Aquella mañana de abril me bajé del metro en la estación Montparnasse, muy emocionado. Estaba a punto de conocer a una leyenda viva de la cultura francesa. Doblé en la calle del doctor Roux y remonté sin parar hasta el viejo edificio del Instituto Pasteur, donde el célebre bioquímico del siglo XIX culminó su obra científica. Me acerqué a la fachada estilo Luis XIII, construida con piedra vestida, fina piedra molar y ladrillo rojo. Su interior alberga una capilla inspirada en el mausoleo Galla Placidia, localizado en Ravenna, donde descansan los restos del benefactor de la humanidad y su esposa, Marie. Ya me esperaba en el vestíbulo la secretaria del profesor Jacob para guiarme hasta un gran salón, en cuyas paredes se exhibían cuadros al óleo de enormes dimensiones. Mostraban retratos de notables exploradores del mundo microbiano: Robert Koch, descubridor del ántrax, la tuberculosis, el cólera; Émile Roux, creador del primer suero contra la difteria, cofundador del Instituto junto con Louis Pasteur; Lazzaro Spallanzani, uno de los primeros en refutar la generación espontánea; Alexandre Yersin, descubridor de la peste bubónica.

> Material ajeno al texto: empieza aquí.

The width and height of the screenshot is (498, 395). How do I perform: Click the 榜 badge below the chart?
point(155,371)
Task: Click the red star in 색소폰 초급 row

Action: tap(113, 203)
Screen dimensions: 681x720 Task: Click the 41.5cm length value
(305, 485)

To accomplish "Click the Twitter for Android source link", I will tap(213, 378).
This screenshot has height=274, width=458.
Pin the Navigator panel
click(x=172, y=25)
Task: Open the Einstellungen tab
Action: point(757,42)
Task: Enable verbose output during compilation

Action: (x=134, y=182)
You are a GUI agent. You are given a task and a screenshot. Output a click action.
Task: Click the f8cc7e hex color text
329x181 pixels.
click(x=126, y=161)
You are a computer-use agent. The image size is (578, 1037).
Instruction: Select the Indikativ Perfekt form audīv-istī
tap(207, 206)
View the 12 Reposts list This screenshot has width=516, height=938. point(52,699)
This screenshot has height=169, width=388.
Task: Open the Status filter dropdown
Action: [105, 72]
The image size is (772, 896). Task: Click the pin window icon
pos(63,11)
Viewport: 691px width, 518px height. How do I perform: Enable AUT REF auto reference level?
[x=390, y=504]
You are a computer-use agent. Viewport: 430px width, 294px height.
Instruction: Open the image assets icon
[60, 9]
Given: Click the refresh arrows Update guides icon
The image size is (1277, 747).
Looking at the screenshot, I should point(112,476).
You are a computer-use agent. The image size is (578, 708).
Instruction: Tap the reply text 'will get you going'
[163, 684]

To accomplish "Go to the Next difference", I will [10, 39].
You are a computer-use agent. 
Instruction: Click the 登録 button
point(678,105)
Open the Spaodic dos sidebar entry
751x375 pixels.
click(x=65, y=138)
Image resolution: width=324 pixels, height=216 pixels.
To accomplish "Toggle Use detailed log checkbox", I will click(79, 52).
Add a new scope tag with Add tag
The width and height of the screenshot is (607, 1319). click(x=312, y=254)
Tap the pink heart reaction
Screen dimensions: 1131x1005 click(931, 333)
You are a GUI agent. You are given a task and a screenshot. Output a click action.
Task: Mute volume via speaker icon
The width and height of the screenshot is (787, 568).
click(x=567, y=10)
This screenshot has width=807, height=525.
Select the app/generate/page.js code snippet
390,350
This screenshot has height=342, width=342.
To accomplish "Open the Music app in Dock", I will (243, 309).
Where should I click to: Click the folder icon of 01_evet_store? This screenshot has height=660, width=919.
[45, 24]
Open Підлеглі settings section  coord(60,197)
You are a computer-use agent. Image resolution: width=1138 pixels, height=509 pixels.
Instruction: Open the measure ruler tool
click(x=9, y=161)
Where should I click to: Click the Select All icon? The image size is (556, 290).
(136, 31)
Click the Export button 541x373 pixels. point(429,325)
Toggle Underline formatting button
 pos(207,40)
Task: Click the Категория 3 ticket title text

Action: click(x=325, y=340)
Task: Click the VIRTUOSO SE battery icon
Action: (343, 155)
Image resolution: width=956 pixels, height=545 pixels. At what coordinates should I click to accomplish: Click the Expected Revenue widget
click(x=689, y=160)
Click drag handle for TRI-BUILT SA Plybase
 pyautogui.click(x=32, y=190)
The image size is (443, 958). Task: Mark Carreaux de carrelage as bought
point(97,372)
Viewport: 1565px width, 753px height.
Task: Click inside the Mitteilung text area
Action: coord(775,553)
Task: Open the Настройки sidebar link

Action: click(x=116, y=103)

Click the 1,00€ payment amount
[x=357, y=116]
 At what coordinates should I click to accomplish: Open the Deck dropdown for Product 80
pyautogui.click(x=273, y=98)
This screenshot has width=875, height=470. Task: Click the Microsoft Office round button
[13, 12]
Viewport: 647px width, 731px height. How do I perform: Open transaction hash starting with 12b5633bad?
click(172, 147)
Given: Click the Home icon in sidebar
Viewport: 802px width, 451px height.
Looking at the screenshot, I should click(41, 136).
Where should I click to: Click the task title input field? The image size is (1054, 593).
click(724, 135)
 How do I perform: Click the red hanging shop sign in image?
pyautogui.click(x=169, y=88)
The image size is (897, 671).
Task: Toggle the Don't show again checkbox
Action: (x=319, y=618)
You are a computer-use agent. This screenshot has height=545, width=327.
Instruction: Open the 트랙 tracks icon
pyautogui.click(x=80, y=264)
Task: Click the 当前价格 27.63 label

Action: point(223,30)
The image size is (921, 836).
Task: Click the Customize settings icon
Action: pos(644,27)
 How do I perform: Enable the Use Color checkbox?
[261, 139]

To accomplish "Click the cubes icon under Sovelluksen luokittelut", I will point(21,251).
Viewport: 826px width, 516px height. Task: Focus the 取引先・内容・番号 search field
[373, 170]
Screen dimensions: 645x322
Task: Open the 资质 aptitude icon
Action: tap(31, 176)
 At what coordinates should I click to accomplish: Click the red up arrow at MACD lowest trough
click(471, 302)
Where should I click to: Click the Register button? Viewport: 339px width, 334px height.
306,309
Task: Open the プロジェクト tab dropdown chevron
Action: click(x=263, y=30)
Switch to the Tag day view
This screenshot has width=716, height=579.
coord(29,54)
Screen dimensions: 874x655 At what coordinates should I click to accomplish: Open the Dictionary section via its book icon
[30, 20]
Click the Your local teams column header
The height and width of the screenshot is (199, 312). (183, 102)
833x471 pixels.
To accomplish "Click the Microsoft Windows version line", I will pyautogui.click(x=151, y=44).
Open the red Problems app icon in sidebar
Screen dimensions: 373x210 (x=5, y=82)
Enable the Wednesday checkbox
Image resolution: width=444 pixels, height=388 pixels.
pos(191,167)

Gracias a Octavio Paz tuve la fortuna de platicar con él varias veces. “No puede perdérselo”, me dijo el poeta. François Jacob era su admirador. Obtuvo el Premio Nobel de Fisiología o Medicina en 1965 luego de llevar a cabo experimentos que cimentaron la biología molecular contemporánea. Gracias los estudios realizados con Jacques Monod y André Lwoff, se empezó a pensar en la existencia del ARN mensajero, en el operón (genes de una bacteria organizados en unidades activas a fin de regular la producción de proteínas) y otros conceptos hipotéticos que, luego, resultaron verdaderos.
Siempre afable, empeñado en sostener una charla propositiva. Jacob acababa de leer Mise au net, traducido por Roger Caillois para Gallimard (Pasado en claro, 1975, FCE), lo cual acrecentó su admiración por Paz, me aseguró. Su propio talento para las letras le valió ser invitado a ingresar a la Academia Francesa, en 1997. Tomó el lugar del novelista Jean-Louis Curtis, autor de Les forêts de la nuit, novela donde se entrecruzan historias diversas que suceden en un pueblito durante la ocupación nazi y subsecuente liberación. Jacob sabía algo de eso. El joven médico auxilió a los heridos en las duras batallas de África ecuatorial. Más tarde participó en el desembarco de Normandía, junto con otros 16 mil soldados de la Segunda División Armada francesa. Escuchó las “trompetas de Jericó”, las sirenas de los aviones “StuKa” antes de sembrar sus poderosas bombas. El modelo Junkers Ju 87 era capaz de volar en picada y soltar su carga explosiva de 500 kilogramos a 900 metros del suelo. “Verdaderos topos de la muerte”, acotó. En vez de huir, se quedó a rescatar a compañeros heridos. En la siguiente oleada fue alcanzado por una docena de esquirlas que le dañaron un pulmón. Vivió para contarlo, no así la mayoría de los que lo rodeaban esa madrugada infernal.
“Estamos hechos de una extraña mezcla de ácidos nucleicos y recuerdos, de sueños y proteínas, de células y palabras”, aseveró en su discurso de ingreso a la Academia. Las ocasiones que pude charlar con él comprendí su necesidad de darle sentido ontológico al rompecabezas de la vida. Así surgió la idea de la evolución natural como bricoleur, un artesano que ensaya por razones cuasi estéticas, y no un ingeniero, eficiente y formal. “La naturaleza no contempla una progresión encaminada a la perfección. Nada más lejos de la frivolidad perfeccionista ingenieril”, afirmó. “Por el contrario, a lo largo de la evolución de las especies se han creado órganos, estructuras, funciones bioquímicas que no parecen tener una utilidad para los miembros de dichas especies”. La naturaleza hace bricolaje, ensaya sin ninguna presión social, moral o estética, ni siquiera le importa el tiempo. Es artesanal, casi se diría, lúdica. He ahí, si no, lo que se llama “ADN de desecho”, una serie de instrucciones que no parecen tener participación en el desarrollo de los organismos y, sin embargo, puesto que se atesoraron durante cientos de miles de años, deben servir de algo.
También platicamos acerca de Albert Camus. “Hacer ciencia significa poner en práctica la forma más sublime de la revuelta cotidiana en contra de la incoherencia que pulula en el mundo, como quería Camus”. Monod, Lwoff, Jacob, Camus permanecieron unidos bajo una sola idea: compartir con nosotros los misterios de la vida.